Chicago Mayor Rahm Emanuel took office Monday morning with a nod to the past and an eye on the future.
That future will include sweeping changes and tough choices, Emanuel said during his address.
"I am proud to lead a city united in common purpose and driven by a common thirst for change," Emanuel said in the opening moments of his address. "To do that we must face the truth. It is time to take on the challenges that threaten the very future of our city. The quality of our schools, the saftety of our streets, the cost and effectiveness of city government and the urgent needs to create jobs right here in the city of Chicago."
The first entity to feel the influence of Rahm Emanuel: Chicago's public schools.
Emanuel spent ample time during his speech talking about the need for change in the city's struggling school system. Following up on a theme that has been present since he won election, Emanuel vowed to lengthen the school day to put students on par with other school systems around the country.
"Let us also recognize the magnitude of the challenge," Emanuel said, telegraphing a fight that includes the Chicago Teacher's Union, parents and students. . "Today our school system graduates only half. And with shorter school day we short change those who do get a diploma.
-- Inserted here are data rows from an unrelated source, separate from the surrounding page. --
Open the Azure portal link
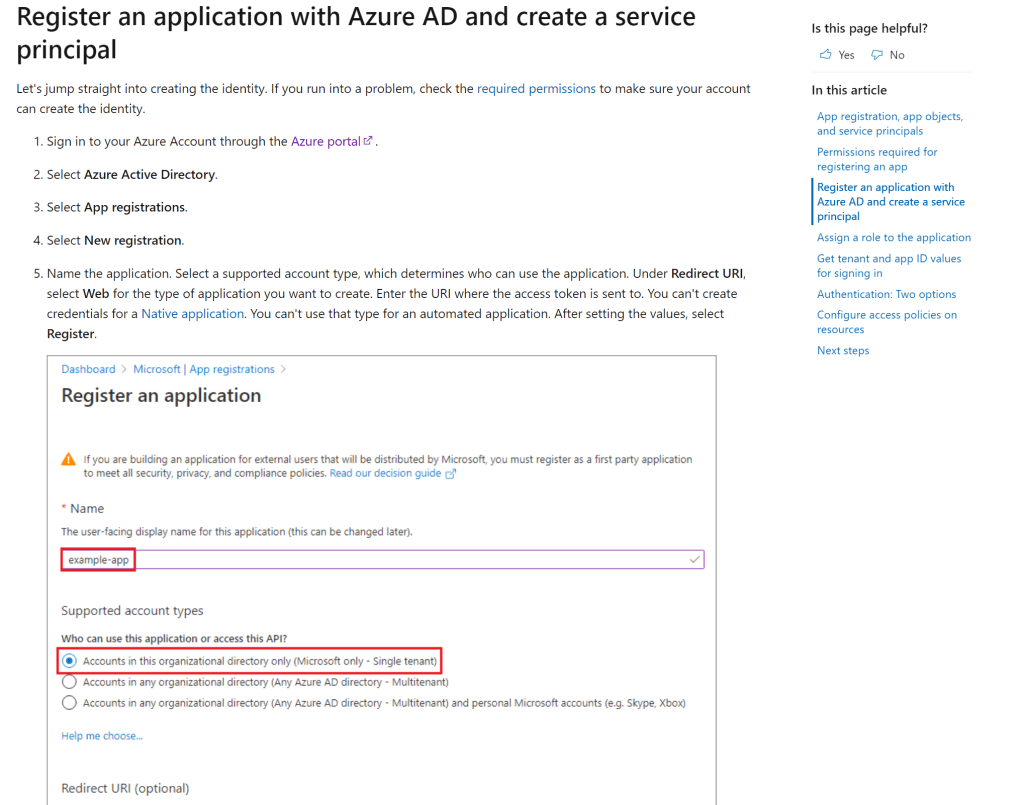Viewport: 1024px width, 805px height. pos(325,142)
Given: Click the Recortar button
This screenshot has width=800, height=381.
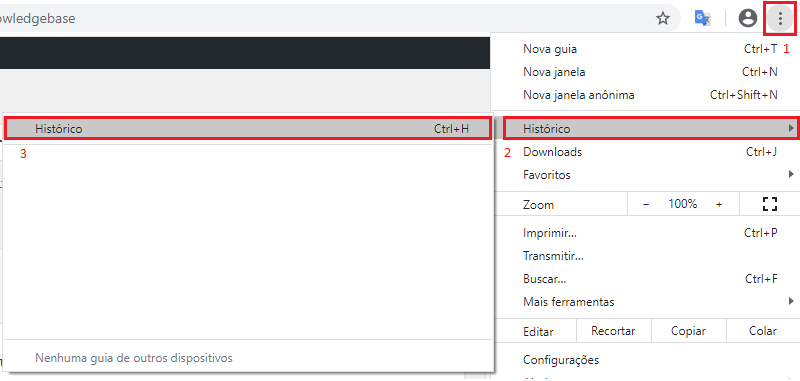Looking at the screenshot, I should coord(613,331).
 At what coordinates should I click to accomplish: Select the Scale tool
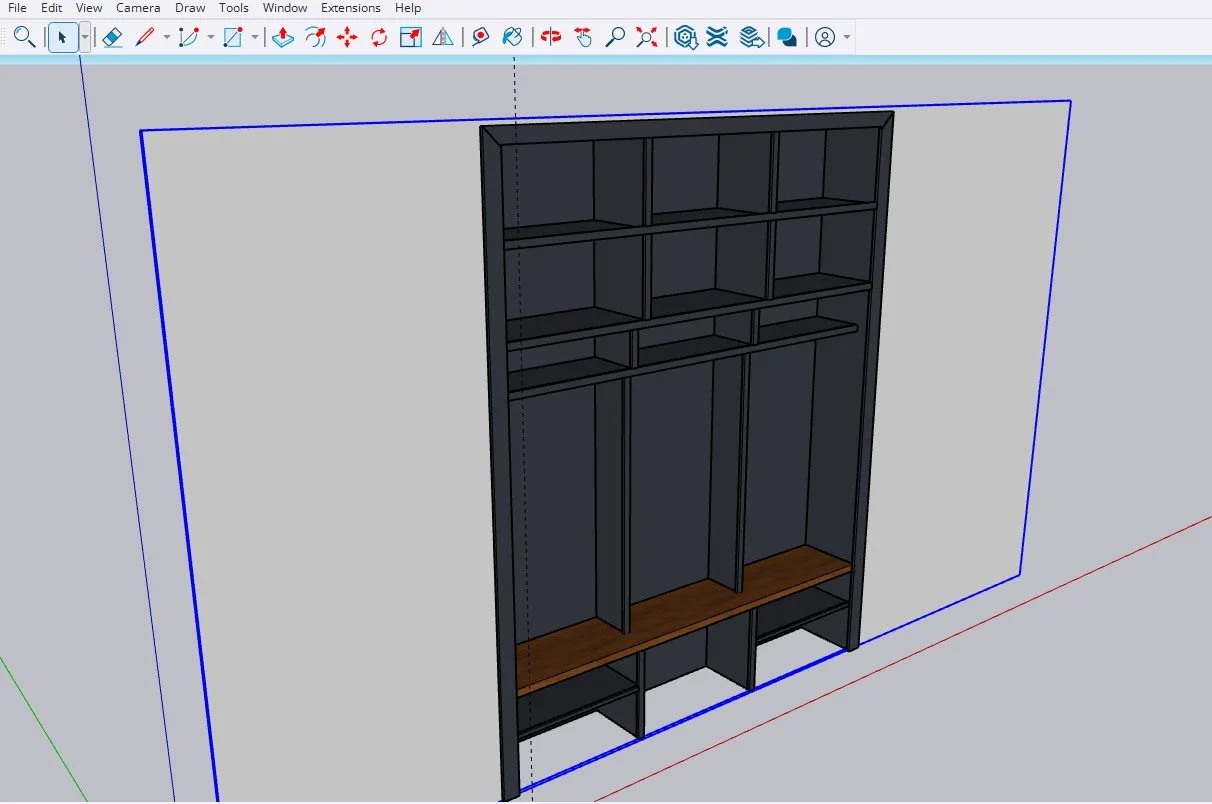point(410,38)
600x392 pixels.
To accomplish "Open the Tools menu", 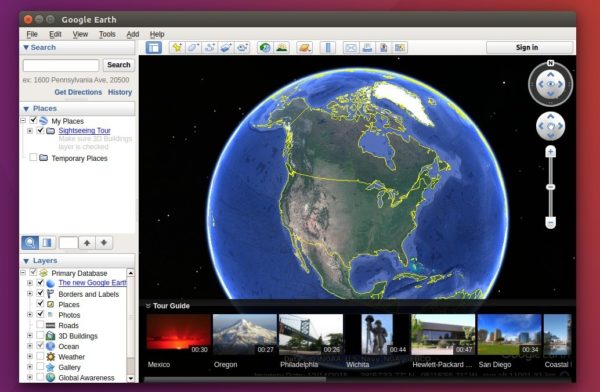I will tap(107, 34).
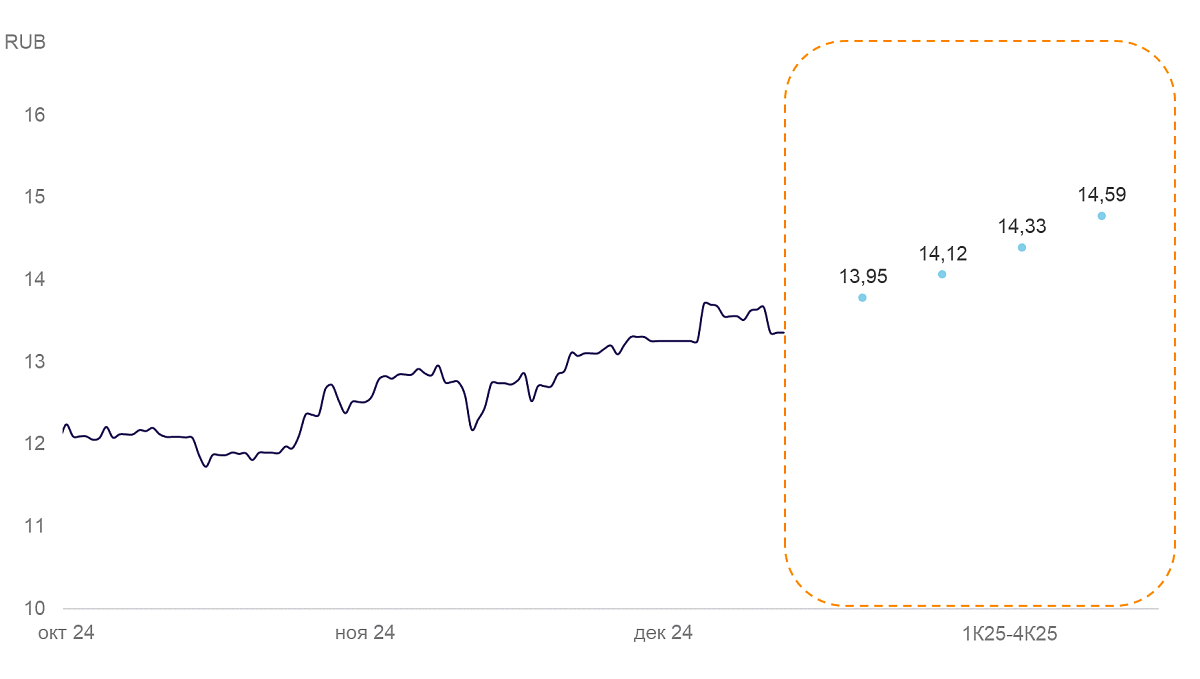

He won applause, however, with a different education initiative. Emanuel said the country must pass the DREAM act to give undocumented immigrants access to higher education.
After spending considerible time on education, Emanuel transitioned to safety, and touted the record of incoming police Superintendent Garry McCarthy, who has a history of working on a beat.
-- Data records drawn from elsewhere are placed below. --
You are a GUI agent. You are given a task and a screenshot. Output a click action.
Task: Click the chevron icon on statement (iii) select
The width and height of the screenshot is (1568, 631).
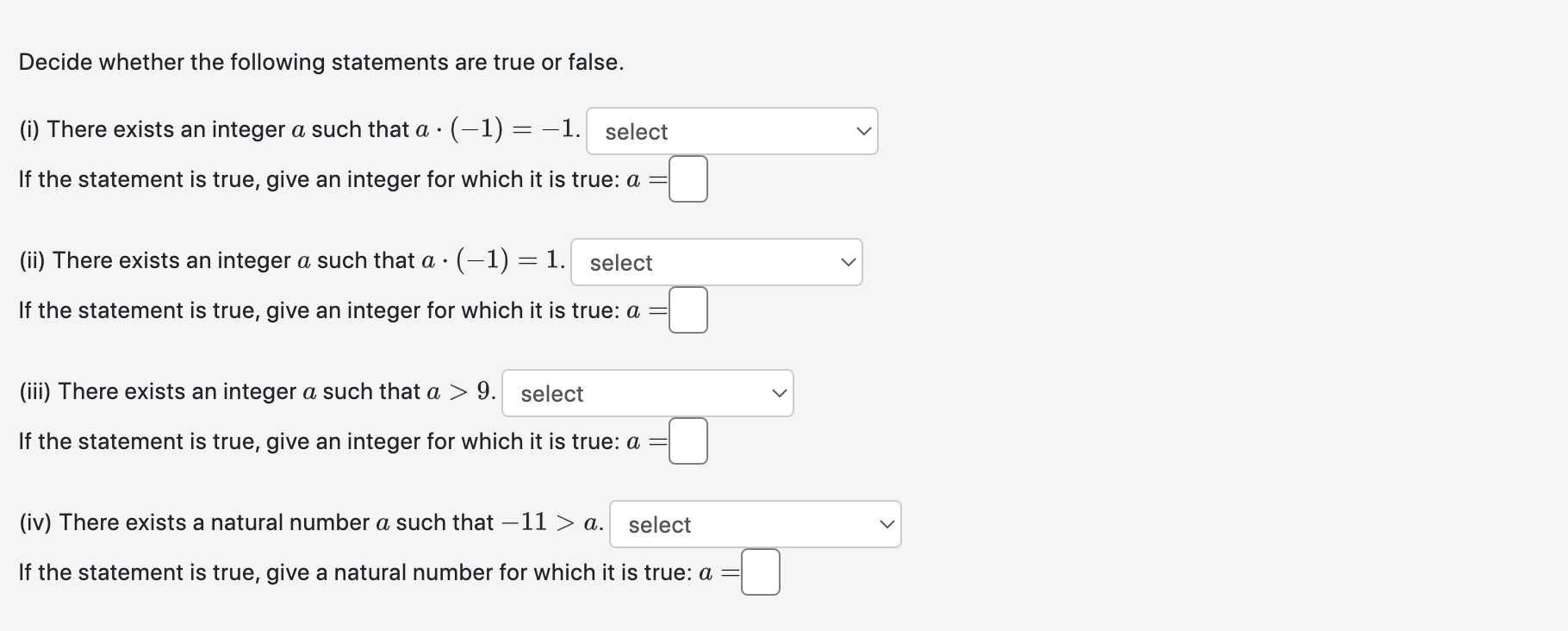pyautogui.click(x=779, y=393)
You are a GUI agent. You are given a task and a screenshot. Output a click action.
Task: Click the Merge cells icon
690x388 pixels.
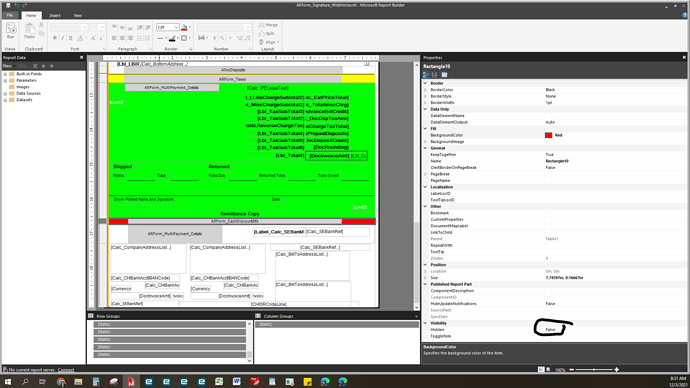(268, 25)
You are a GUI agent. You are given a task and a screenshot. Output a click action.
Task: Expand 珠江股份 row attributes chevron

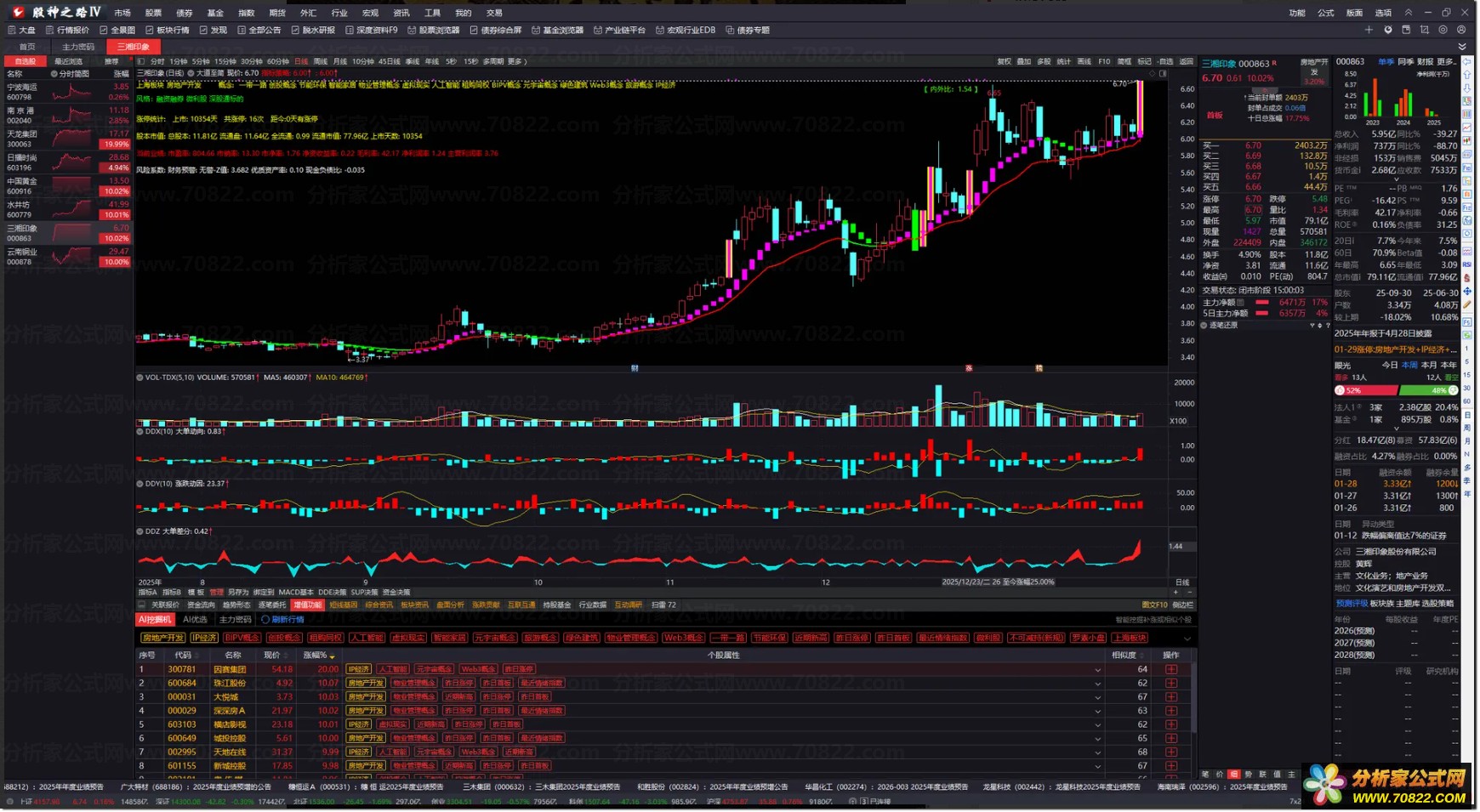point(1097,684)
McCarthy will likely have to do more with less, as Emanuel said he plans to shrink the size and cost of the city's government.
While he plans to cut, he says the idea goes beyond doing less with more. He says the city needs to find new ways to combat old problems.
But he didn't suggest shying away from the problems, rather, in Rahm style, he said we need to confront them head-on.
"Chicago is a city of 'yes we can' not 'no we can't,'" he said.